In fact if other places in the world had reached a similar stage then the issues associated with essential finite resources like water which arise from a massively overpopulated world, currently 7 billion, would be largely assuaged and the planet would be a more peaceful place.


But all of this does not sit comfortably with capitalism which demands perpetual economic growth to sustain itself.

And if that weren’t bad enough only the wealthiest 5% of the UK population benefit from from the so called economic growth derived from immigration while the other 95% of the population bear the costs which sees their own living standards fall in real terms.

I guess the question that every person currently living in this country, regardless of whether they were born here or not, need to ask themselves is just how many people do you want to share this country with ? According to the 2011 census the current UK population is 63,182,000. How big has the poplulation got to get before our leaders recognise the folly of immigation fueled economic growth ? 80 million ? 100 million ? 200 million ?

What kind of country do you want to live in ?

For more thoughts on this subject please read Peak Employment and Immigation: Cui Bono

The Office for Budget Responsibility said that spending on the state pension, social care and healthcare will rise from 14 per cent of Britain’s GDP to almost a fifth.

The report found that allowing more than 140,000 immigrants into Britain a year, equivalent to 6million people, would help increase the overall number of people who are in work and improve public finances.

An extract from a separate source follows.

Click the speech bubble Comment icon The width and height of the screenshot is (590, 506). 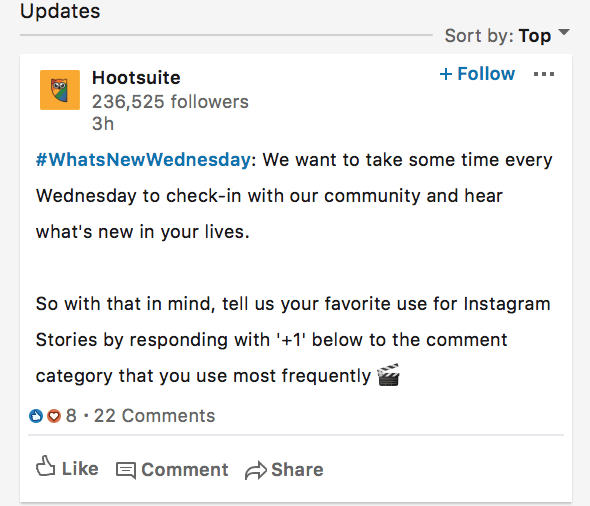(126, 470)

Its analysis suggests that Britain’s borrowing as a propotion of GDP would rise to 99 per cent if there is a steady flow of immigrants. If there was a complete ban on immigrants, borrowing would rise to 174 per cent of GDP.

The Telegraph


Filed under Economic Crisis, News, Politics

6 responses to “The Relationship Between Immigration And Growth

  1. Sabre

    Labour,Lib Dems,Cons and the fall back safety valve known as UKIP are effectively nothing more than factions of a single Neo-Liberal laissez-faire global capitalist party.

    They do have policy nuances between them, you can get a fag paper between them on certain policy issues only a fag paper though.

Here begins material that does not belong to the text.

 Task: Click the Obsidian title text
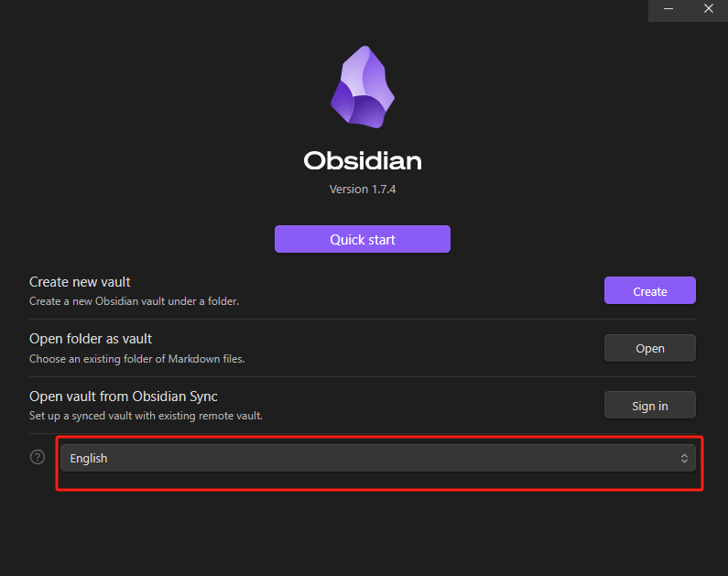[363, 161]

    Immigration facilitates fault lines in social cohesion , the absence of the fault lines would make the treacherous agenda of the Politicos more apparent and arguably easier to challenge.

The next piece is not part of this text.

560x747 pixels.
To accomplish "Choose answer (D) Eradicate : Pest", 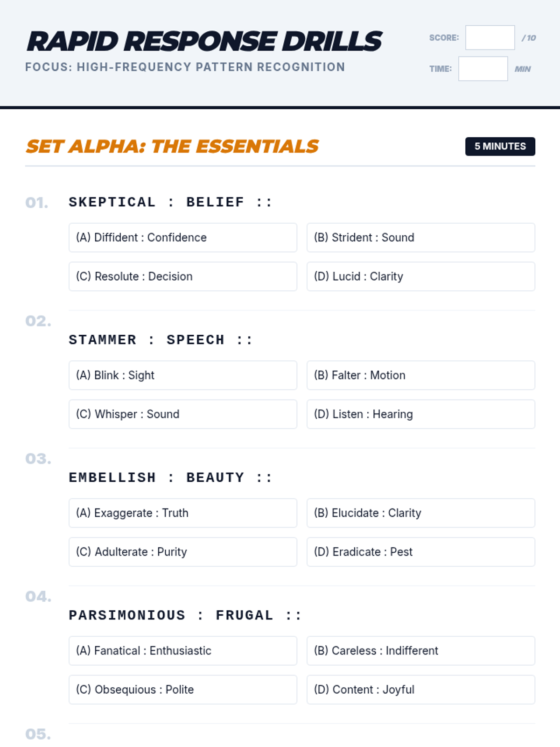I will coord(420,552).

    Immigration also increases the supply of labour thereby driving its cost down. Reduced labour costs are “good for the economy”, however, the ordinary citizen never asks himself
    1) what does “good for the economy” mean?
    2) How much of the economy belongs to me? , my family? , my friends? , my town?
    3) why do politicians who claim to want to represent me insist on being able to be financed by corporate bodies who have not a single vote on polling day?

    The huge surplus of labour waiting in the wings to seize our jobs the day we stop being flexible (working harder and longer for reduced remuneration) have to be financed lest they starve, it is in the interests of all of us to make provision for the unfortunate for we are but three pay slips from penury ourselves, the coup de grace get the oppressed wage slave to finance through taxation the downward pressure on his own pay and conditions !

  2. Pingback: We have to wean Britain off the drug of immigration – Telegraph « Dr Alf's Blog

  3. Nobody

    LOL and plenty of smokes.

  4. Nobody

    Yuh, it’s not like people haven’t payed into the tax system all their lives, but that money is simply appropriated by corrupt elites as their slush fund, so they will always make the case that their simply isn’t enuf money to pay for ‘your’ pensions, whilst theirs are secure and generous.

    Immigration is just a ‘free’ slave auction, instead of the ‘Romans’ having to buy slaves at auctions, the slaves now offer themselves up for free, of course they can’t get enough free slaves, especially those who have a lifetime of tax paying ahead of them, but even 10 years will do, if that’s what’s on offer. That’s the basic principle behind ‘immigration’ and ‘refugees’.

    • john carey

      agree with `nobody` – live for today – i always try to live life like the good old Queen Mum permanently pissed, lots of debt, and good at making hand gestures!